Littérature maronite
Durant la communion, les fidèles entonnent l’hymne eucharistique, éno-no lahmo de hayé, de l’évangile selon saint Jean: «Je suis le pain de la vie» (Jn, 6, 48). «Car ma chair est vraie nourriture et mon sang est vraie boisson», lit-on encore (Jn, 6, 55). Cette insistance sur le concret qui fait l’expérience des sens est abondamment révélée par la littérature maronite.
L’incarnation de Dieu est une présence perçue, ressentie et absorbée dans toute sa plénitude. Elle est chantée par saint Éphrem dans son style poétique lorsque, dans son «hymne sur la foi» (10,8), il évoque cette «éminente merveille que nos lèvres ont reçue»! La littérature syriaque fait constamment appel aux sens et s’en sert notamment dans son approche de l’eucharistie. La Penqidto (livre des fêtes) en fait le mystère de l’amour à travers le sacrifice ultime du Fils de Dieu: «Il est l’amour dans le mystère de l’amour», lit-on. Et saint Jacques de Saroug l’associe au sacrifice (débħo).

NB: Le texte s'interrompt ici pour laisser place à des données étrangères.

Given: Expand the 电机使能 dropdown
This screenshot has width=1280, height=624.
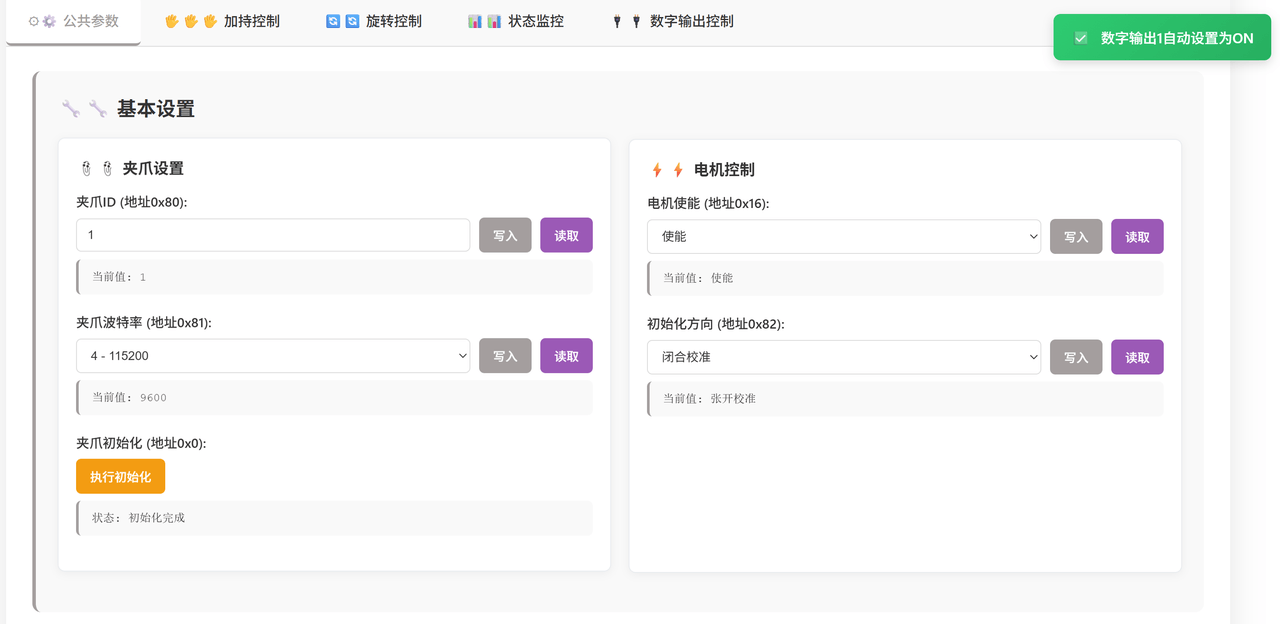Looking at the screenshot, I should tap(843, 237).
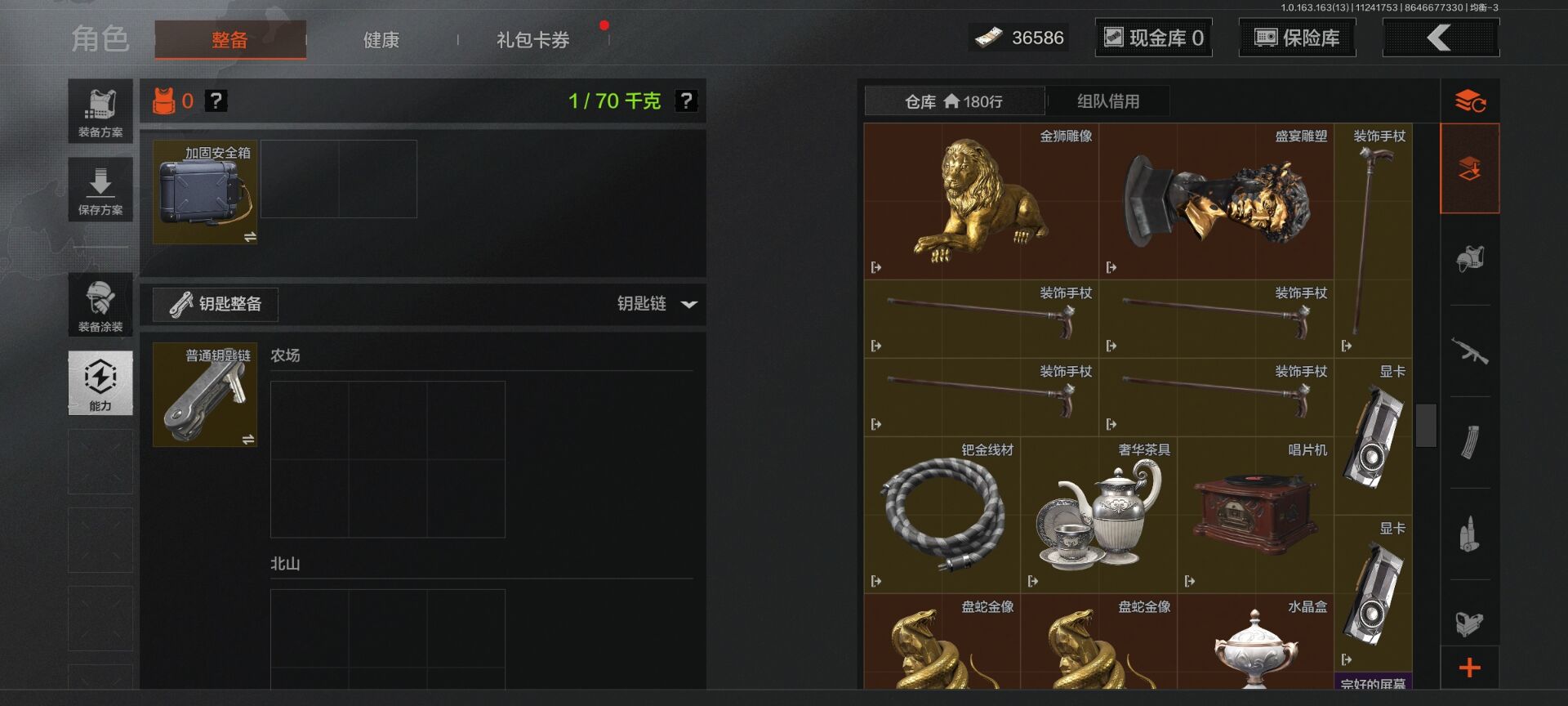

Enfin, le Nomocanon maronite, dit Livre de la Direction, souligne cet amour divin et s’attarde sur la notion de proximité et de contemporanéité du Sauveur en rappelant ses paroles: «Toutes les fois que vous vous réunirez en mon nom, que vous ferez mémoire de moi et mangerez mon corps et boirez mon sang, vous serez avec moi et je serai avec vous.» C’est ce concept Kierkegaardien de la contemporanéité qui était réellement vécu dans le Mont-Liban comme un cheminement perpétuel vers l’hostie. Celle-ci était ressentie dans la prière et dans la chair durant la messe, la préparation spirituelle et les heures de jeûne qui précédaient et suivaient la communion.
La communauté
C’est la communauté comme un seul corps qui fait l’expérience de ce mystère de l’eucharistie. La communion verticale avec le Seigneur se doit de passer par une communion horizontale durant laquelle les fidèles accompagnent le célébrant dans un processus de confession et de consécration. Ensemble, ils rendent grâce selon le sens étymologique de l’eucharistie qui est une «action de grâce». L’Esprit-Saint est alors invoqué et appelé à descendre sur le pain et le vin. Le terme syriaque employé est Aguén qui signifie à la fois «descendre» et «habiter», assurant par là le phénomène d’actualisation. Ce mouvement vertical descendant va permettre une relation ascendante au moment de la communion.
Le rôle de l’union horizontale est si déterminant qu’elle a fini par donner son nom à l’église maronite. Celle-ci est alors dite knoushto, ou knissé, c’est-à-dire «assemblée», «rassemblement», «communauté», alors que les autres églises syriaques emploient le terme idto.
Cette communauté ne fait pas que participer à la messe, elle la célèbre et la fonde dans sa simplicité, sa popularité et sa spontanéité qui forment la splendeur de la messe maronite, nous dit Charles Malek. Éloignée de toute forme de philosophie et de sophistication, elle est «une incarnation merveilleuse et spontanée du cœur et des sentiments des gens», écrit-il.
Corporal portant l’inscription «Pagro dil» (mon corps) «Dmo dil» (mon sang). ©Œuvre du père Germanos Germanos.
La sotériologie
Étant héritière de l’école d’Antioche qui comprend l’image à la lumière de la restauration de l’Adam nouveau, écrit Vincent Van Vossel, l’Église maronite conçoit l’existence à travers la théologie du Salut. Elle oppose les fruits de l’eucharistie à celui du péché d’Adam dont il convient de restaurer l’image. Toute la vie spirituelle, et par là quotidienne, tourne autour de la purification, cherchant à retrouver la beauté originale, selon Sébastien Brock.
L’iconographie maronite, comme le montre la façade de Notre-Dame-des-Semences à Kfifén, illustre cette pensée sotériologique en confrontant les fruits du bien et du mal. Au-dessus de l'entrée, figurent le calice portant le sang divin et les deux serpents du péché originel que saint Jacques de Saroug appelle Piro de ħayé (le fruit de vie) et ħarmono (le serpent) qui a tué Adam.
«Nous avons mangé son corps au lieu des fruits de l’arbre, et son autel remplaça pour nous le jardin d’Eden», écrit alors saint Éphrem. C’est cette vision sotériologique, intimement liée à l’eucharistie, qui a rythmé la vie du village libanais durant plusieurs siècles. Loin de toute forme de philosophie, l’hostie, attendue toute la semaine, incarnait la cause et la raison d’être, l’espoir, la joie et la récompense.